How to Remember Names - Remembering Names is a Neglected Skill
Can You Picture this Guy Moonwalking?
How important is it to you that someone remember and use your name?
Remembering names of people you meet at a party is a good idea, but remembering the name of your customer is a great idea. Look no further than you own life to get the point. Do you feel more positive toward someone who addresses you by your name? Of course you do. What so many business and professional people don't get is that one of the simplest ways to gain customer loyalty is simply to remember the person's name. You don't have to have a photographic memory; you just have to follow some simple rules.
I try to make it easy for a business owner to know my name, because I like to be addressed that way. One way I do this is to use my full name when signing a credit card, not just initials. This is an opportunity for the business owner to get to know me by name. Notice that I say it's an opportunity, because it is. I read about a guy who was so intent on getting to know his customers' names that he would jot down the license plate number of whoever pulled into the parking lot. He would then run a search with the motor vehicle department to find out who owns the car. Now THAT is being serious about using a customer's name.

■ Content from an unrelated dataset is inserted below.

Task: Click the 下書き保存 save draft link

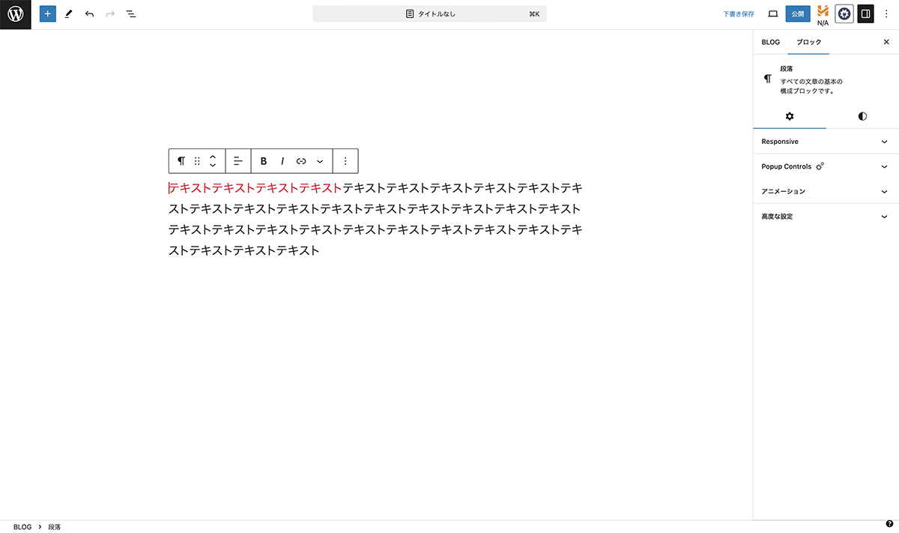Action: (738, 14)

See if this sounds familiar to you. There is a local hardware store that I patronized for years. I would always refer to the owner by his first name. This was never reciprocated. I always put my name very clearly on the credit card slip. He didn't seem to care. I once met the guy at a social event and someone formally introduced us. Still, he never addressed me by name. A new hardware store opened in town about equidistant to the one I mentioned above. I have never returned to the no-name store again. My wife and I frequent a diner nearby where just about everybody addresses us by name, from the owner to the check out lady to the waitresses. I don't doubt that if I walked into the kitchen a dishwasher would hail me by name. This diner is one of the most expensive around, but when we go there we feel special.
How to Remember Names
There are only two things to keep in mind when trying to remember a name. These are two tips. Hint: tip number two is the most important.

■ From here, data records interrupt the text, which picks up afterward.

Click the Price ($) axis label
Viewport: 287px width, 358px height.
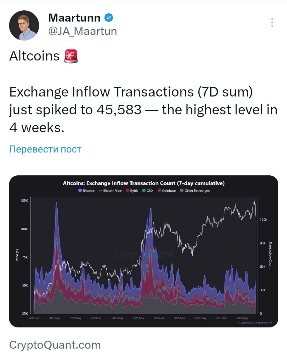coord(17,255)
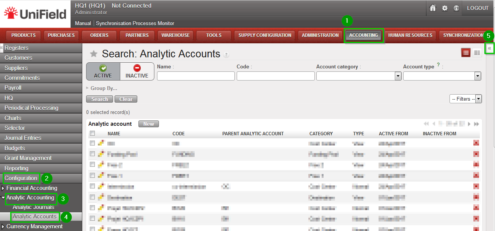The image size is (495, 231).
Task: Click the Name search input field
Action: pos(196,76)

1. Use mnemonics. A mnemonic device is simply a way to assist your memory. The time honored mnemonic to use when you meet someone is to associate the person's name with something outlandishly visual. You have no doubt heard of this before, but it requires some elaboration. The crazier the visual image that you form the better. For example, any time I am introduced to a guy named Phil, I picture a gigantic couch with TV's ubiquitous psychologist Dr. Phil sitting in front of it and the guy I just met lying down on it. I always associate the name Bob with someone bobbing in a pool holding onto a large beach ball. The point of all this is that we human beings remember things by association. The more outlandish the association, the more likely it is that you will remember it. It's useful to have a list in your mind of ready associations for common names. In his book, Moonwalking with Einstein: The Art and Science of Remembering Everything, journalist Joshua Foer recounted his experience at becoming a memory expert. The title of his book illustrates the importance of outlandish association. In recalling a particular event, Foer pictured Albert Einstein moonwalking. Sticks in your mind, no?

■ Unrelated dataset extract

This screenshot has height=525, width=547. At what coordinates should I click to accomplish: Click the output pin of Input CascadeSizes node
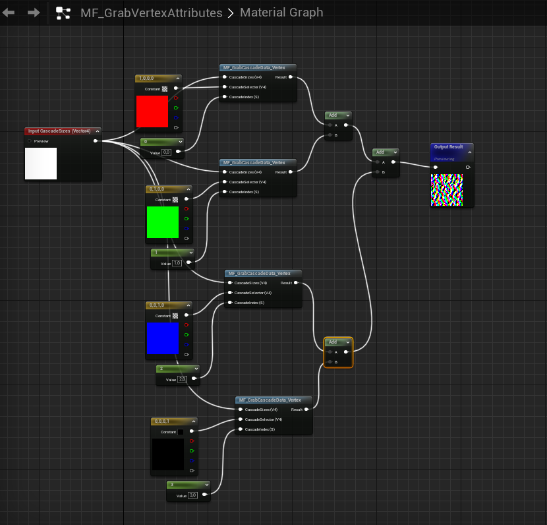click(96, 140)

2. Pay attention. As I mentioned above, this is the most important of the two name-remembering tips. So you get the idea of making a crazy association with a person's name in order to remember it. So what? Unless you focus on the task when you are introduced you will blow the chance. We need to get into a mindset to be alert and focused when introduced, otherwise, you will forget to use the mnemonic.
What about being introduced to a person whose name you never heard before? You find yourself stuck because you can't think of an associative image for a Zeke. Here's what to do. Engage Zeke in a conversation and use his name at least three times. Yes, this may sound like you're force feeding your brain but it works. "Hi Zeke, what an interesting name. How do you spell it? Tell me Zeke, have you been to this restaurant before? Are you from around here Zeke." You get the idea. You have to focus. By the time your brief conversation ends, you may have come up with an image association of Zeke sitting on top of Mt Everest, the world's tallest peak (rhymes with Zeke) holding a gigantic "Z."
Remembering a person's name is one of the most important skills we can develop, especially if that person is a customer or prospective customer. All it takes is paying attention and making up a crazy association.